**Supplied passage**:
········

Strategy Optimization

Overview

Strategy optimization is a core capability of Merlin that helps improve trading performance by applying machine learning techniques. Using the Stepwise Ensemble for Trade Selection (SETS) model from Q-API, Merlin creates predictive models that can filter trade entries.

The optimization process uses walkforward testing to ensure model robustness and reduce overfitting, providing more reliable Out-Of-Sample performance estimates than traditional In-Sample optimization.

Optimization Process

The strategy optimization workflow in Merlin follows these steps:

Data Collection: Extract strategy performance data using MesoSim backtests
Feature Engineering: Calculate predictive features from option chain and user provided data
Walkforward Testing: Run walk-forward optimization using SETS model
Trade Enhancement: Apply models to filter trades for the last fold. These runs later can be used in MesoLive for live trading
Performance Evaluation: Analyze the results of the optimized strategy

The optimization process is parallelized for efficiency, with the degree of parallelism controlled by the --backtests-in-flight and --model-calls-in-flight parameters.

note

These parameters should be adjusted to match your Cluster's size. These parameters are provided to you during your on-boarding process. If you need help identifying the parallelization values for your cluster, please reach out to Support

SETS Regression Types

Merlin supports three types of regression models through the SETS model:

Linear Regression

The default regression type that models linear relationships between features and targets. Best suited for:

Fast training requirements
Well-designed feature sets
Cases where overfitting risk needs to be minimized

Logistic Regression

Designed for binary classification tasks that discriminate between winning and losing trades. Key characteristics:

Uses binary targets (win/loss) instead of continuous profit values
More robust against outliers in predictors compared to linear regression

Quadratic Regression

Captures nonlinear relationships through second-order polynomial terms. Features include:

Adds squared terms and pairwise cross-products of original features
Balances complexity between linear models and highly flexible methods
Handles curved relationships while maintaining reasonable training speed
Example expansion: Features [A, B] become [A, B, A², A×B, B²]

The quadratic approach is particularly useful when linear models underperform, but you want to avoid the overfitting risks of more complex nonlinear methods.

········

**Task to complete**:
Return the full strategy optimization documentation above, word for word.

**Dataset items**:
········

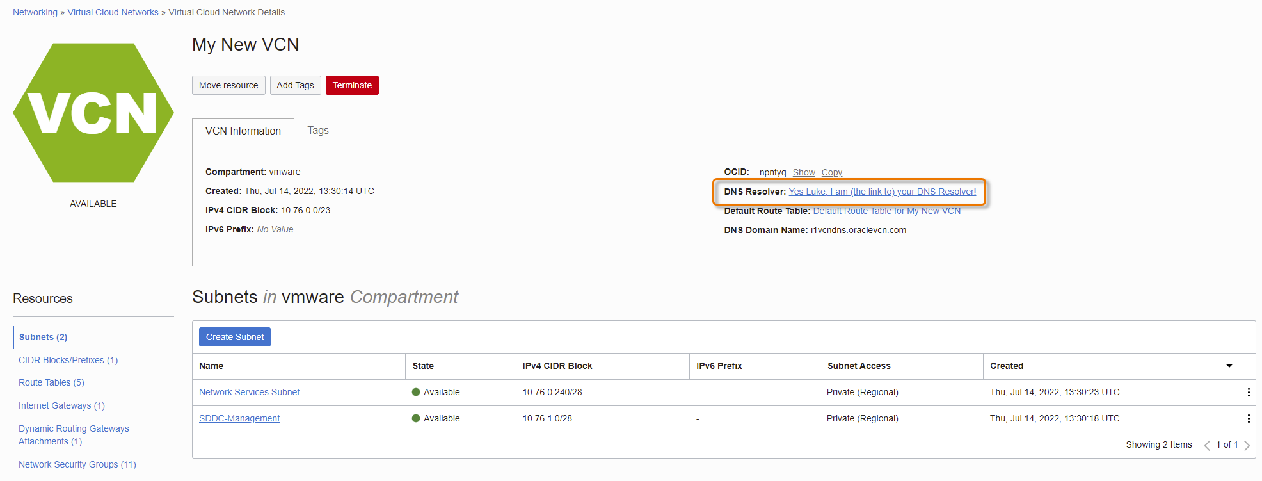Open actions menu for SDDC-Management row

pos(1248,419)
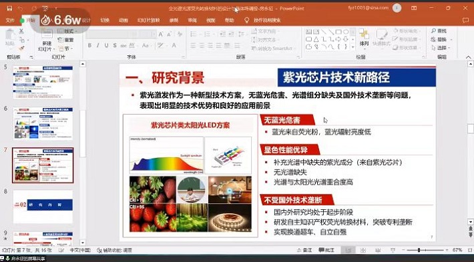Select slide 6 thumbnail

[43, 123]
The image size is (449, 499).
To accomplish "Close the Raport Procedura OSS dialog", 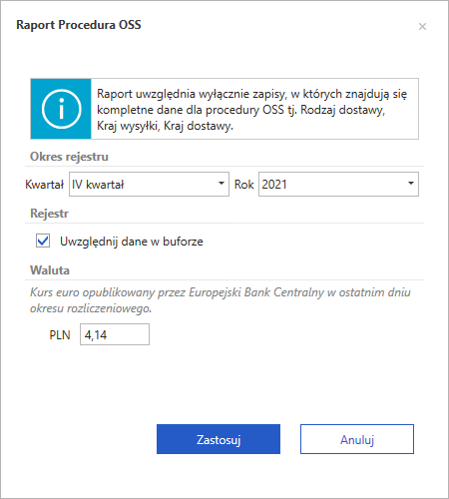I will [x=422, y=26].
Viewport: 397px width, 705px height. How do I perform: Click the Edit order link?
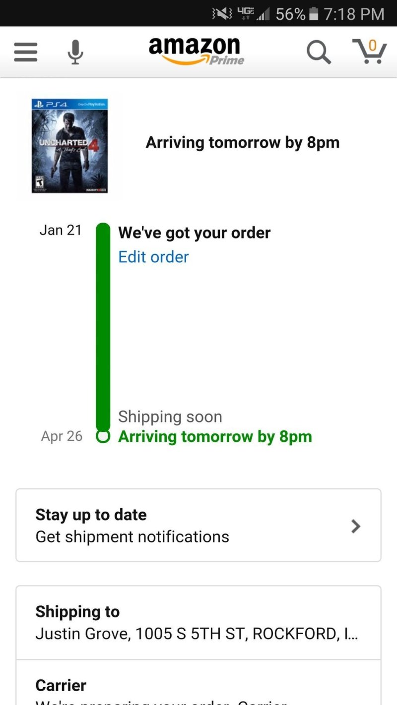click(x=153, y=257)
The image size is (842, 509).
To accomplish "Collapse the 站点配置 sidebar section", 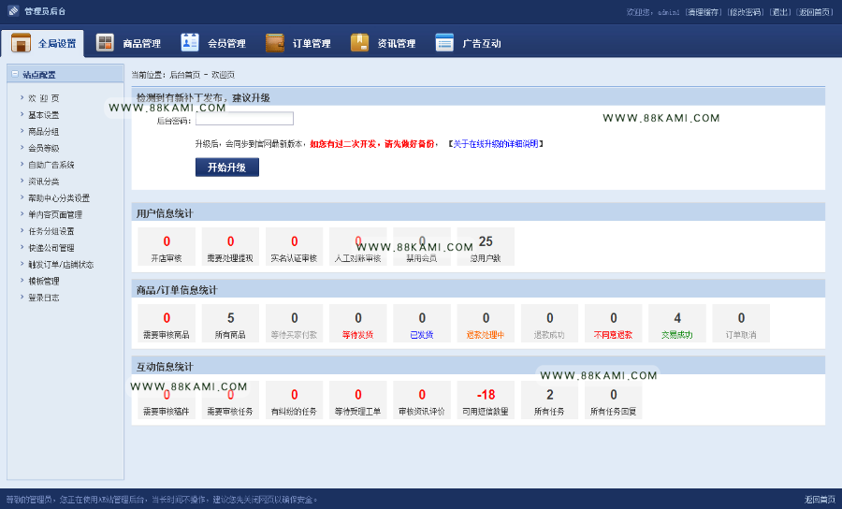I will coord(15,74).
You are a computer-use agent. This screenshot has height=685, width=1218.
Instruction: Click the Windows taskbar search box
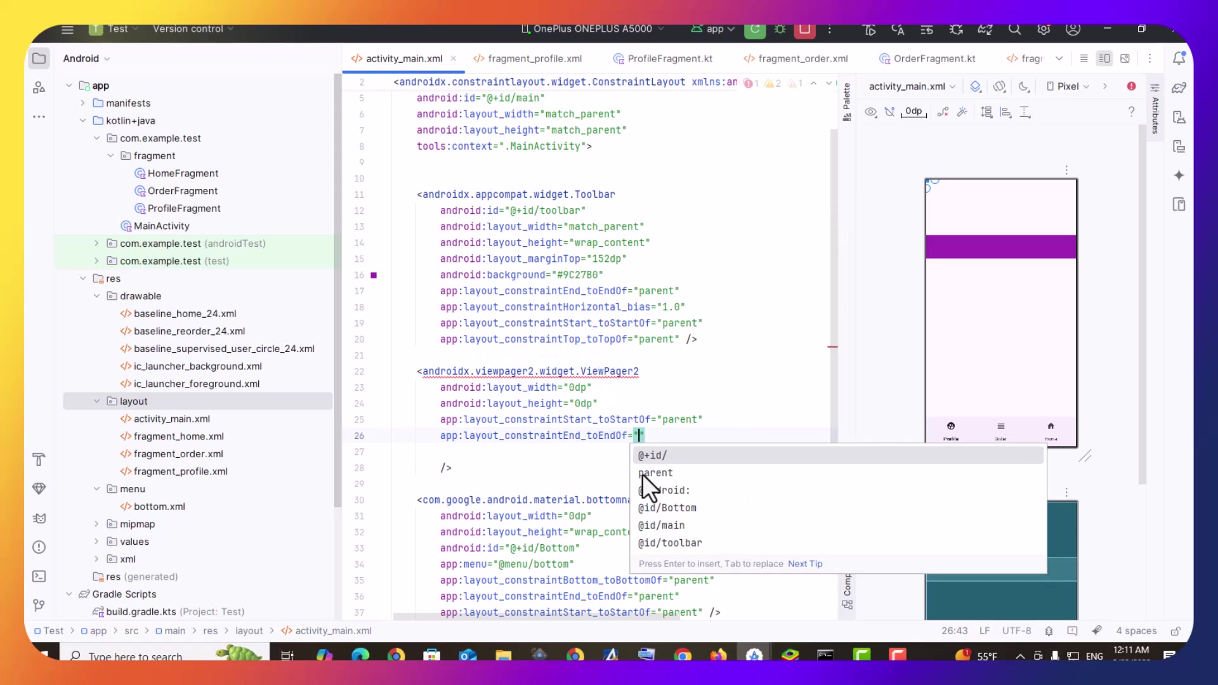tap(135, 656)
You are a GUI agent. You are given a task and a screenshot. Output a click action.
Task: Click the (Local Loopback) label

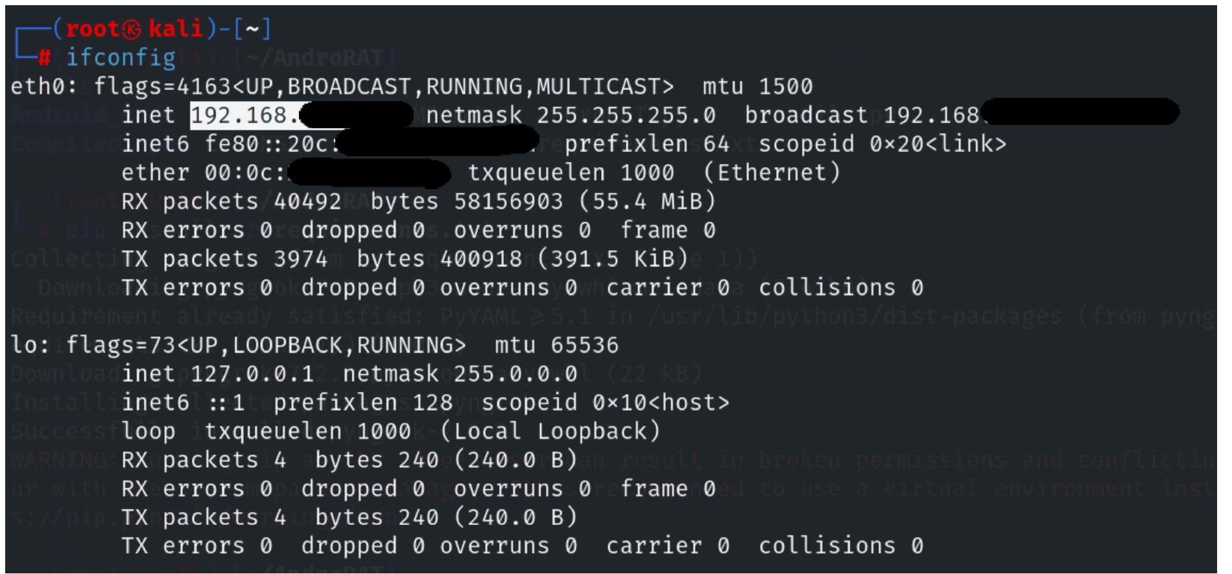click(550, 431)
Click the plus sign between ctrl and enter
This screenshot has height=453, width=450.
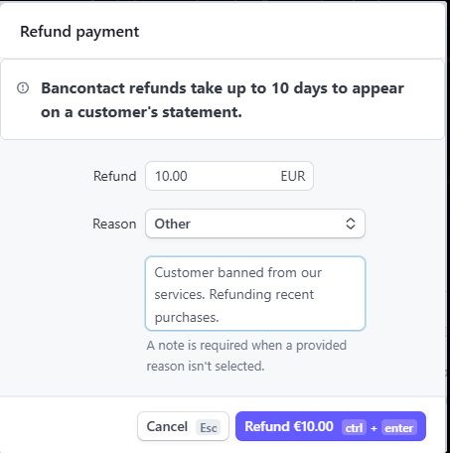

········

**Written answer**:
Strategy Optimization

Overview

Strategy optimization is a core capability of Merlin that helps improve trading performance by applying machine learning techniques. Using the Stepwise Ensemble for Trade Selection (SETS) model from Q-API, Merlin creates predictive models that can filter trade entries.

The optimization process uses walkforward testing to ensure model robustness and reduce overfitting, providing more reliable Out-Of-Sample performance estimates than traditional In-Sample optimization.

Optimization Process

The strategy optimization workflow in Merlin follows these steps:

Data Collection: Extract strategy performance data using MesoSim backtests
Feature Engineering: Calculate predictive features from option chain and user provided data
Walkforward Testing: Run walk-forward optimization using SETS model
Trade Enhancement: Apply models to filter trades for the last fold. These runs later can be used in MesoLive for live trading
Performance Evaluation: Analyze the results of the optimized strategy

The optimization process is parallelized for efficiency, with the degree of parallelism controlled by the --backtests-in-flight and --model-calls-in-flight parameters.

note

These parameters should be adjusted to match your Cluster's size. These parameters are provided to you during your on-boarding process. If you need help identifying the parallelization values for your cluster, please reach out to Support

SETS Regression Types

Merlin supports three types of regression models through the SETS model:

Linear Regression

The default regression type that models linear relationships between features and targets. Best suited for:

Fast training requirements
Well-designed feature sets
Cases where overfitting risk needs to be minimized

Logistic Regression

Designed for binary classification tasks that discriminate between winning and losing trades. Key characteristics:

Uses binary targets (win/loss) instead of continuous profit values
More robust against outliers in predictors compared to linear regression

Quadratic Regression

Captures nonlinear relationships through second-order polynomial terms. Features include:

Adds squared terms and pairwise cross-products of original features
Balances complexity between linear models and highly flexible methods
Handles curved relationships while maintaining reasonable training speed
Example expansion: Features [A, B] become [A, B, A², A×B, B²]

The quadratic approach is particularly useful when linear models underperform, but you want to avoid the overfitting risks of more complex nonlinear methods.